As we were leaving the beach, we met Robert walking down in his vast cowboy hat. He asked: 'Did you do the traverse?', and when I said yes, looked pleased. I was glad I had ignored Joy's advice not to risk breaking my neck.

A couple of days later, I came in from teaching a class and found Robert in our kitchen. He was teaching my son Damon how to split a banana into three with his thumbnail. I had no idea that a banana could be split lengthwise in such a manner, and totally forgot it until Damon reminded me of it long after Graves's death.

Later, Robert gave Damon his children's book The Poor Boy Who Followed His Star. And when, a few years later, Damon realised that the I, Claudius series on television, which he recorded and watched again and again, was by the tall man he had met in Deya, he was suitably impressed.

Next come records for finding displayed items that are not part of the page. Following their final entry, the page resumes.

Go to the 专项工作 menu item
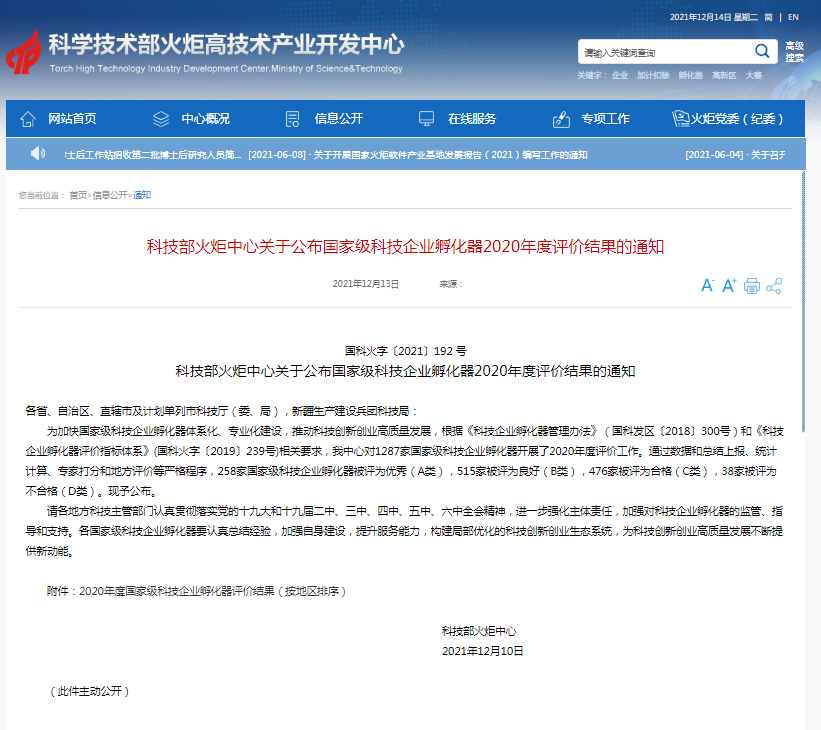The image size is (821, 730). click(x=605, y=119)
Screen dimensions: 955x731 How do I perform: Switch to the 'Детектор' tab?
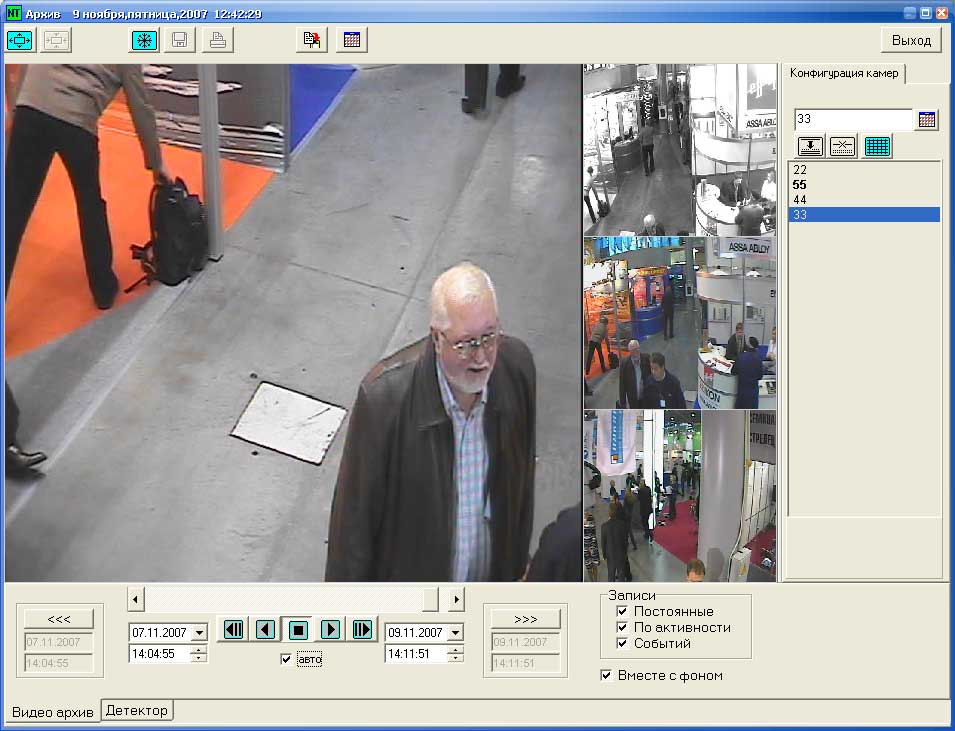pos(138,710)
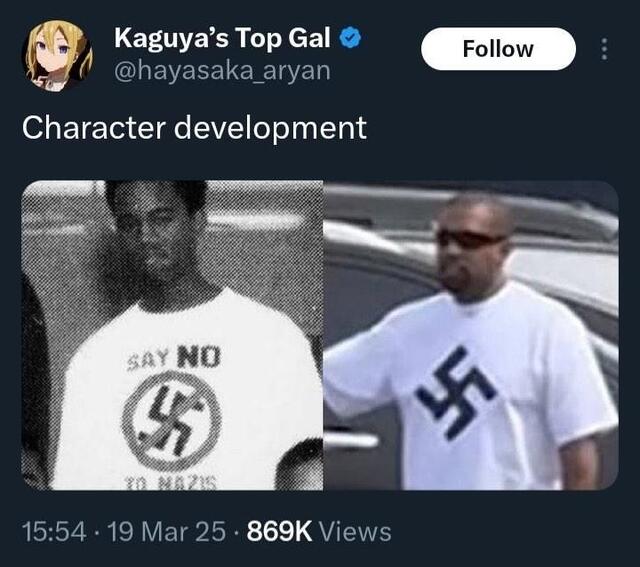Select the 'Character development' tweet text

(x=194, y=128)
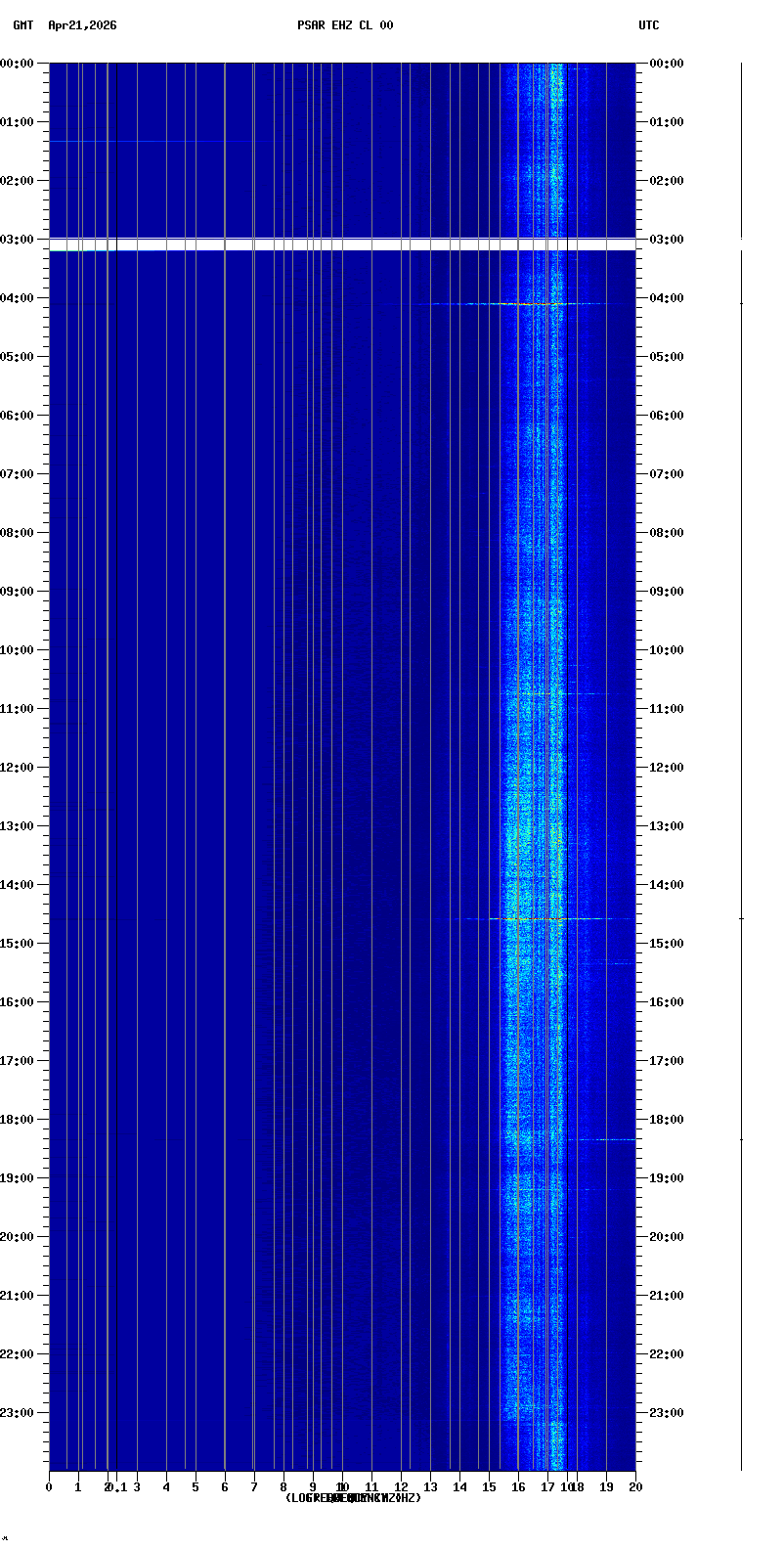784x1549 pixels.
Task: Select the 04:00 marker on left time axis
Action: pos(19,298)
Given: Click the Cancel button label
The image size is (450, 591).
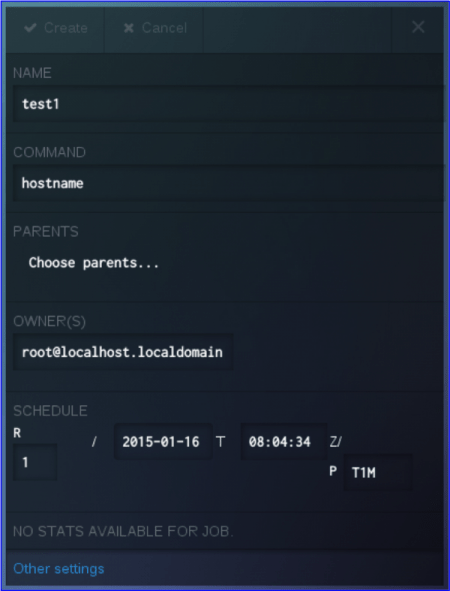Looking at the screenshot, I should [x=164, y=28].
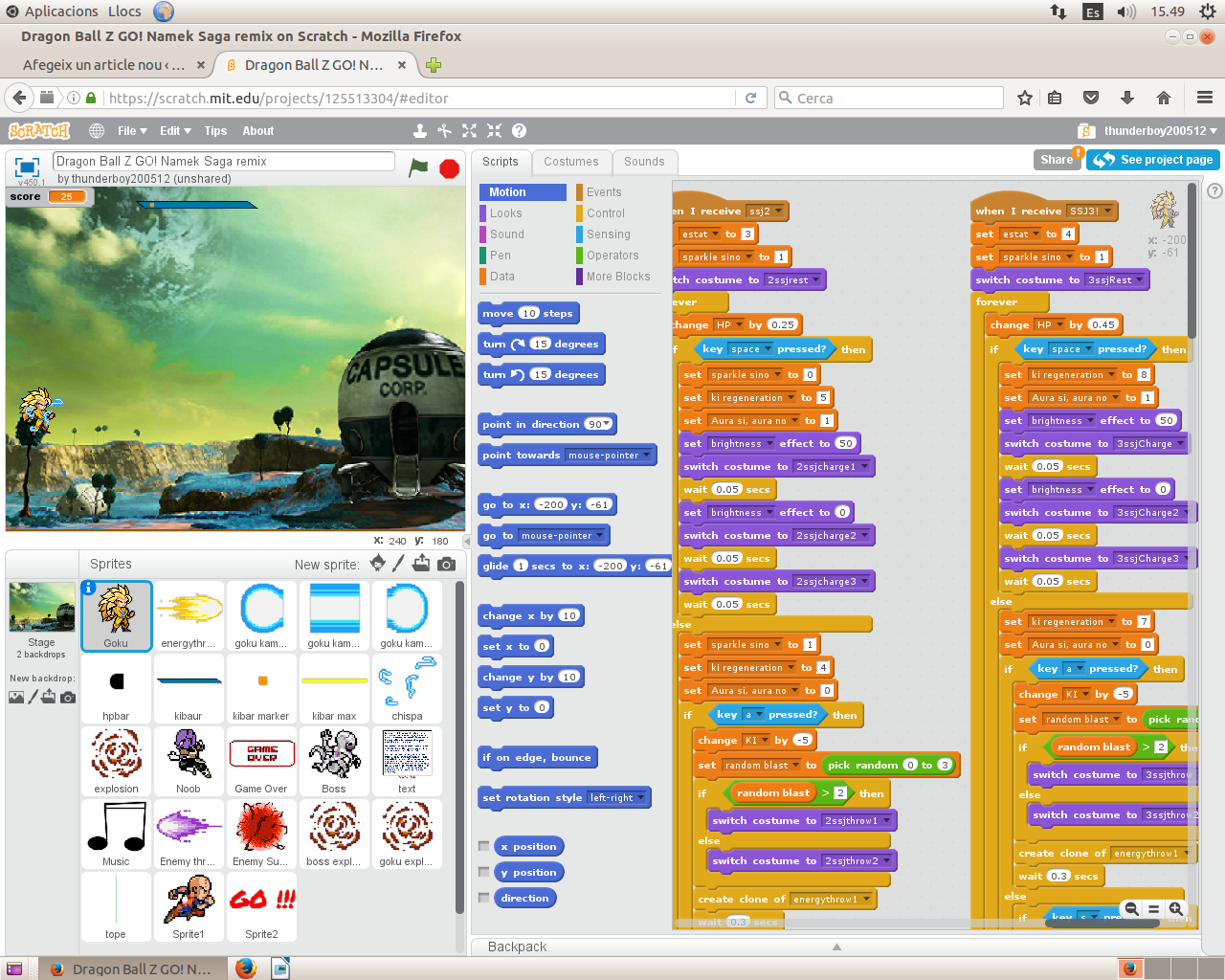Switch stage to full screen mode
The height and width of the screenshot is (980, 1225).
[27, 167]
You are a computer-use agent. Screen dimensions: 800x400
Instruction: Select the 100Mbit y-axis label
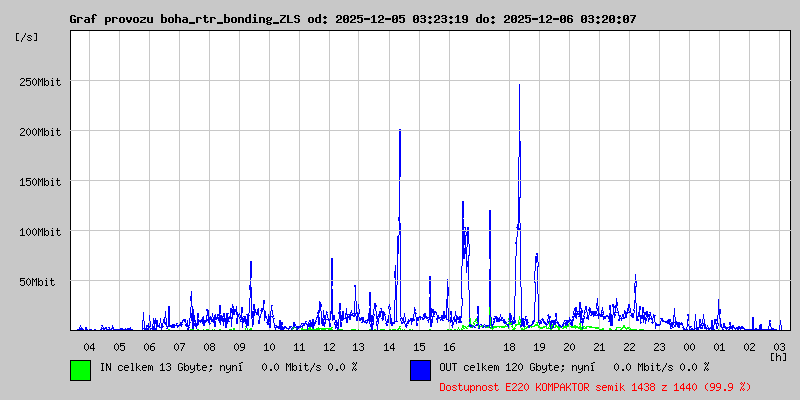click(40, 232)
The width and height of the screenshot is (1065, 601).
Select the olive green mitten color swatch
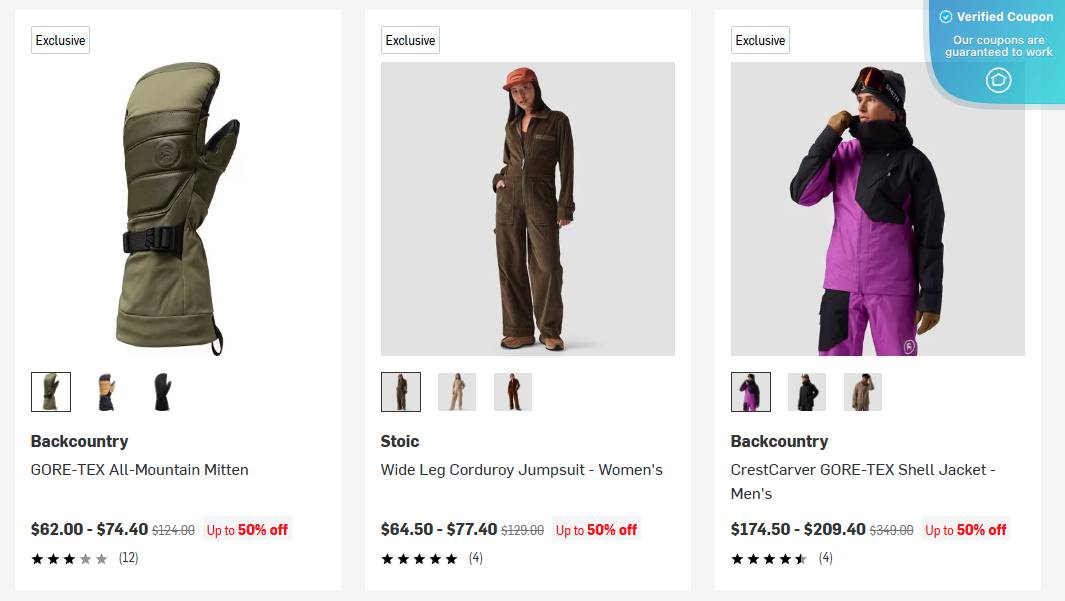[x=51, y=392]
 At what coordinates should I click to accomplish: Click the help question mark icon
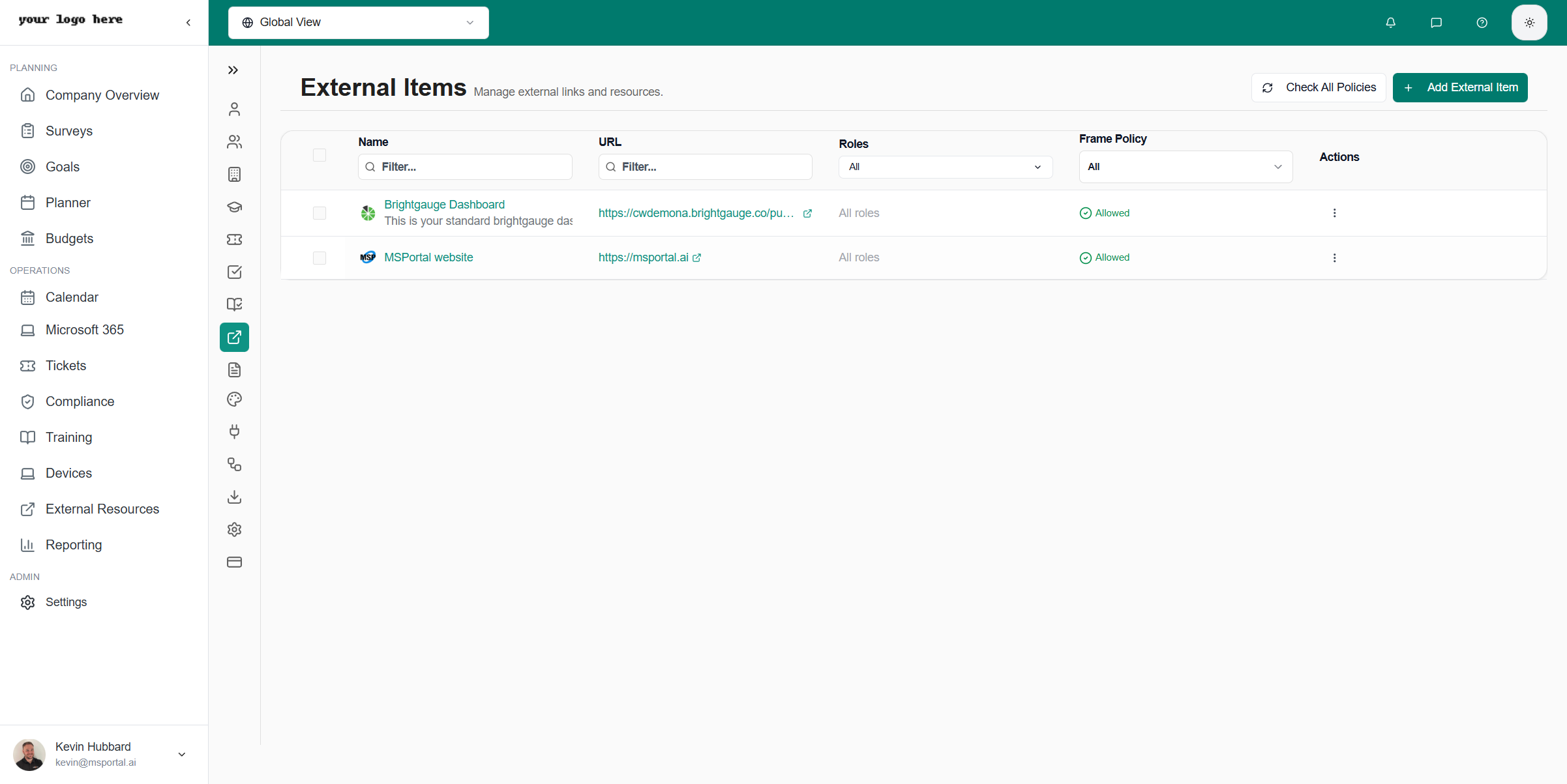click(1482, 23)
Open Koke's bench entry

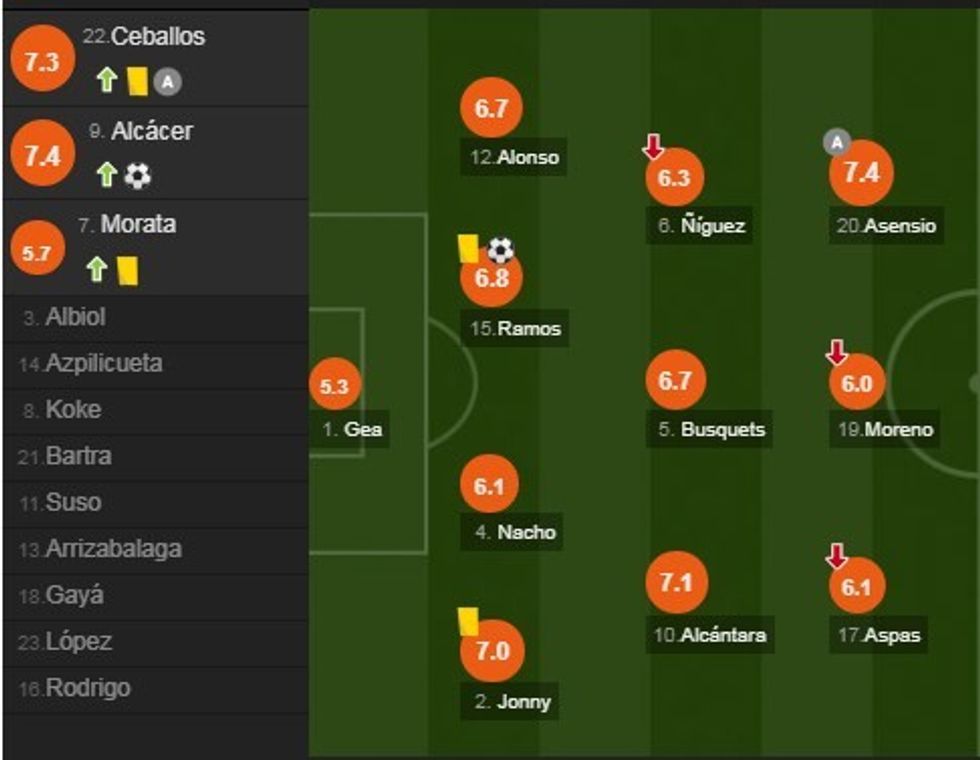73,410
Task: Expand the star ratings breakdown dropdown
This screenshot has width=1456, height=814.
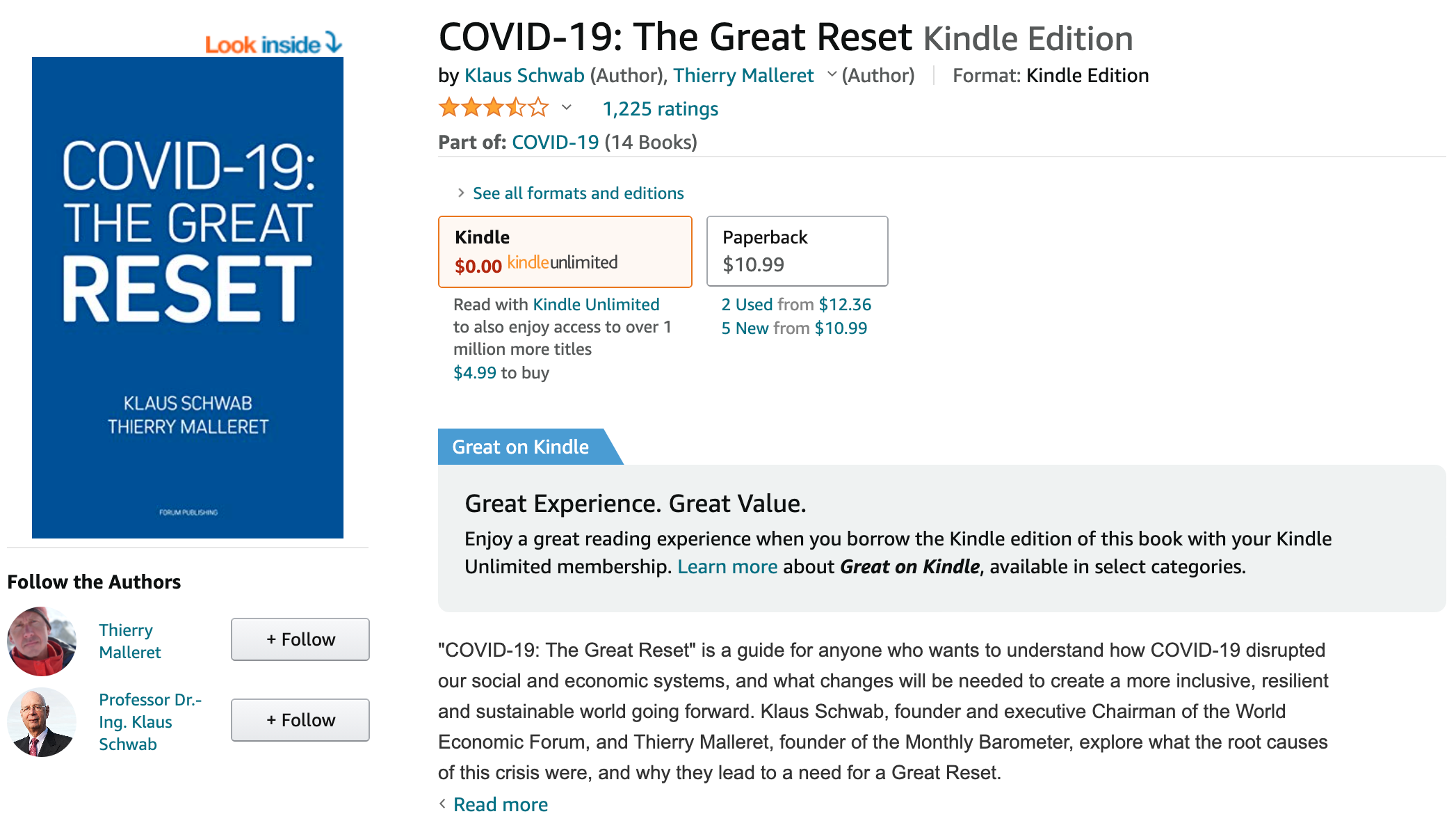Action: tap(567, 108)
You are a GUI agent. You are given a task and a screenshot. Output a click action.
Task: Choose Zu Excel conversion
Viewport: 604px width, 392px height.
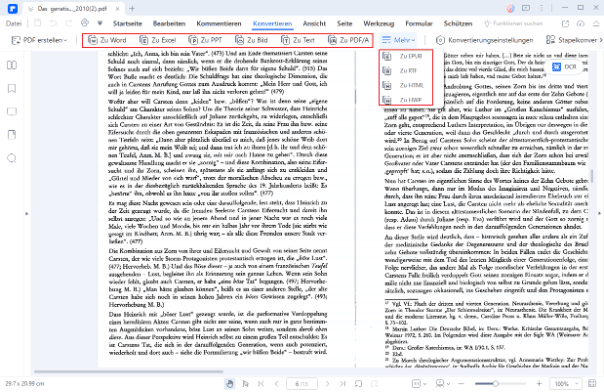coord(158,40)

I walked back with Robert to the edge of the village, and we talked about Nostradamus. He asked me whether I thought the 'Hister' quatrains referred Hitler, or to the River Danube (the Ister), and I said that my own reading of Nostradamus suggested that it was Hitler who was being referred to.

On another of these walks - or perhaps it was when we were talking in his tiny study - he made a comment that intrigued me: that true poetry was written in 'the fifth dimension.' As with so many of his pronouncements, he refused to explain what he meant.

And it was years later, when I was thinking about the whole question of dimensions, that I realised that the fifth dimension is freedom. You can define an object with two dimensions, its latitude and longitude (although if it is above the ground, you need to add the third coordinate of height. But an animal has an extra dimension of freedom - the fourth dimension that Einstein called time. And most of us spend our lives trapped in time, like any other animal. But when a poet or artist is inspired, he achieves a sense of being 'above' time. He is, in fact, in the fifth dimension...

Graves also made an interesting comment when we were speaking of 'the occult' - that many young men use a form of sorcery to seduce young women. I am convinced this is true. When a man's sexual desire becomes fixated on a woman, he seems to be able to exert a kind of telepathic influence that is a form of hypnosis.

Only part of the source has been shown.